* _DESCRIPTION OF THE TASK_
Only the records, repeated exactly, should make up the response.

* _RECORDS SUPPLIED_
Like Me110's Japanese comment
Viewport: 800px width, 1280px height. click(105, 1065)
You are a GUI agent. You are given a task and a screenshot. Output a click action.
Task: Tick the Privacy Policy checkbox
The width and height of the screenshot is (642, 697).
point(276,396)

* _EXERCISE RESULT_
Like Me110's Japanese comment
Viewport: 800px width, 1280px height. click(105, 1065)
You are a GUI agent. You are given a task and a screenshot. Output a click action.
Task: Tick the Privacy Policy checkbox
The width and height of the screenshot is (642, 697).
point(276,396)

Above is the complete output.